Selbst ein Sonnenuntergang auf einer der höchsten Sanddüne nahe des Ortes ist da kein romantischer Augenblick, wenn eben diese zugeparkt ist mit Buggys & Co und die Party abgeht.

Hier ist anscheinend aber niemand romantisch und beim Thema nachhaltiger und sanfter Naturtourismus ist in den Köpfen der meisten Brasilianer leider sogar noch das Licht ausgeknipst. Manchmal stehe ich einfach nur fassungslos da.

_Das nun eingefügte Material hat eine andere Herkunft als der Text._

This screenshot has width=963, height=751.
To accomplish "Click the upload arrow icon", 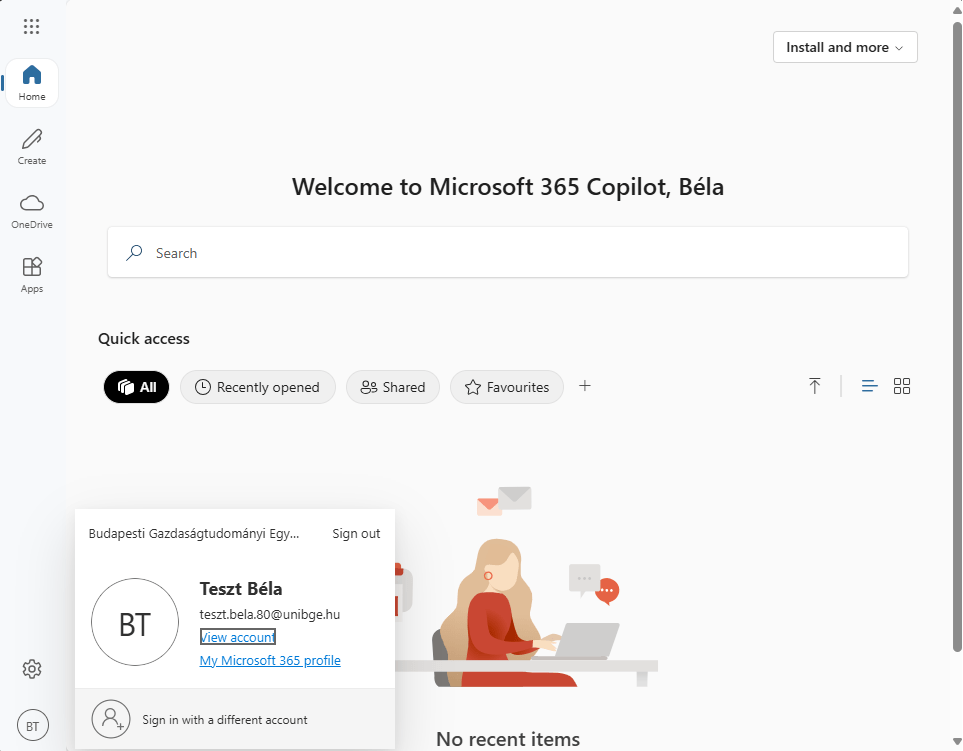I will tap(815, 386).
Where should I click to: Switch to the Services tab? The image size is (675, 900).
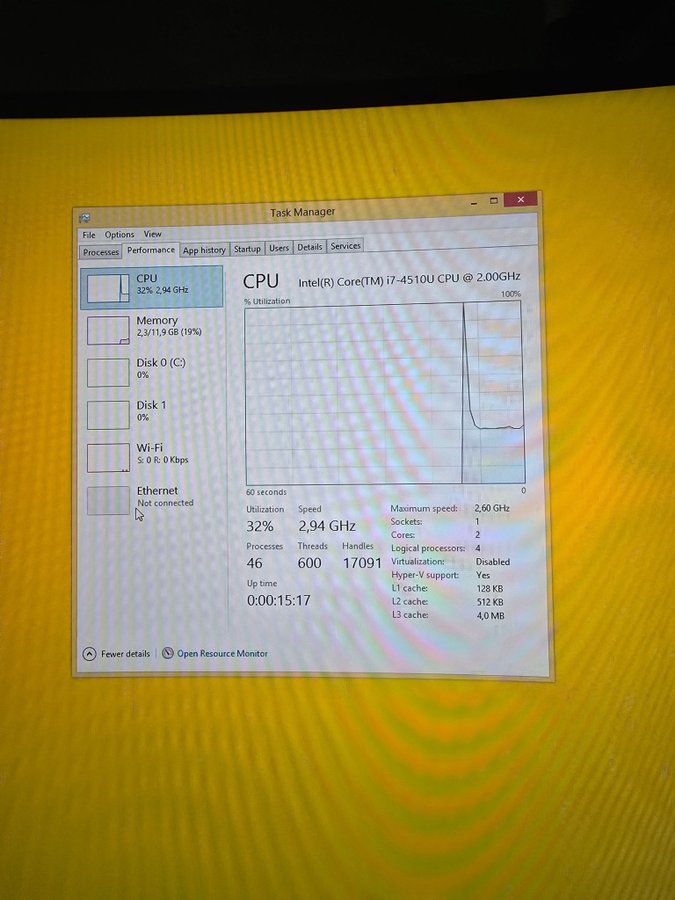(x=345, y=246)
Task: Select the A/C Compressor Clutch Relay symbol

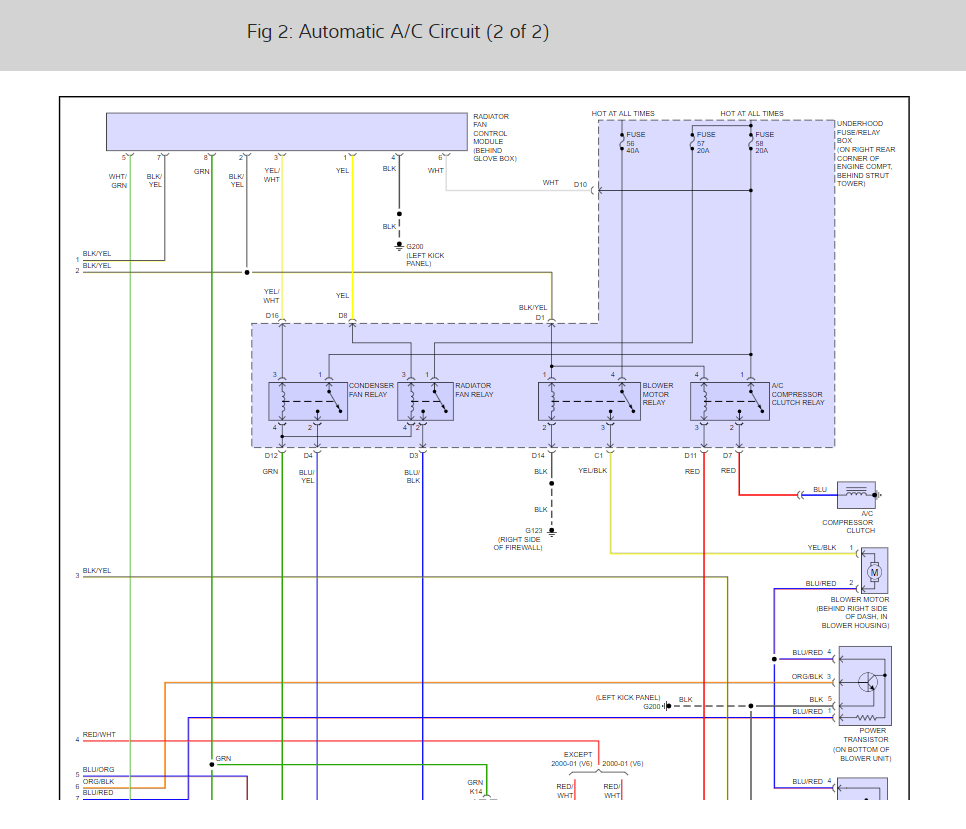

Das kleine Dorf Estavão ist mir ans Herz gewachsen. Mit Layla und Faride, ihrem offenen Haus, wo auch gerne Freunde vorbeischauen und den Jungs Cedrik und Juano hab ich so viel Spaß, viele spannende Begegnungen mit den Dorfbewohnern ob jung oder alt. Ich bin immer umgeben von Musik, weil alle so gern singen, mitschwingen oder eben das Instrument in der Hand haben und lebe mit ihnen entspannt in den Tag hinein. Und ich bewundere ihr stetes Lächeln und ihre unbekümmerte Sicht auf einen nicht immer ganz leichten Alltag als alleinerziehende Unternehmerfrauen.


Ich spüre, wie jeden Tag ein wenig mehr Spannung von mir fällt und dieses Leben am Meer, am Strand und in der Sonne meine Sinne lockern, sich mehr und mehr befreien von schwermütigen Grübeleien und sich meine Gedanken langsam gelöster in die Zukunft wagen und den einen oder anderen Weg konkreter sehen....


Es geht noch einmal weiter nördlich nach "Jeri" (Jericoacoara). Aber kann es noch schöner werden?







Der Abschied fällt mir nicht so leicht, zumal die Mädels, Layla, Faridi und Doria mir nicht nur einen wundervollen letzten Abend herzaubern, sondern weil sie mir die Zeit in diesem fröhlichem Dorf mit den so liebenswerten Bewohnern für mich so unvergesslich machten. Ich habe mich sehr heimisch und herzlich aufgenommen gefühlt und würde jederzeit für eine Auszeit wiederkommen.


Es ist ein Ort, in dem ich alt werden möchte!


Moito obrigada por esse tempo inesquecível!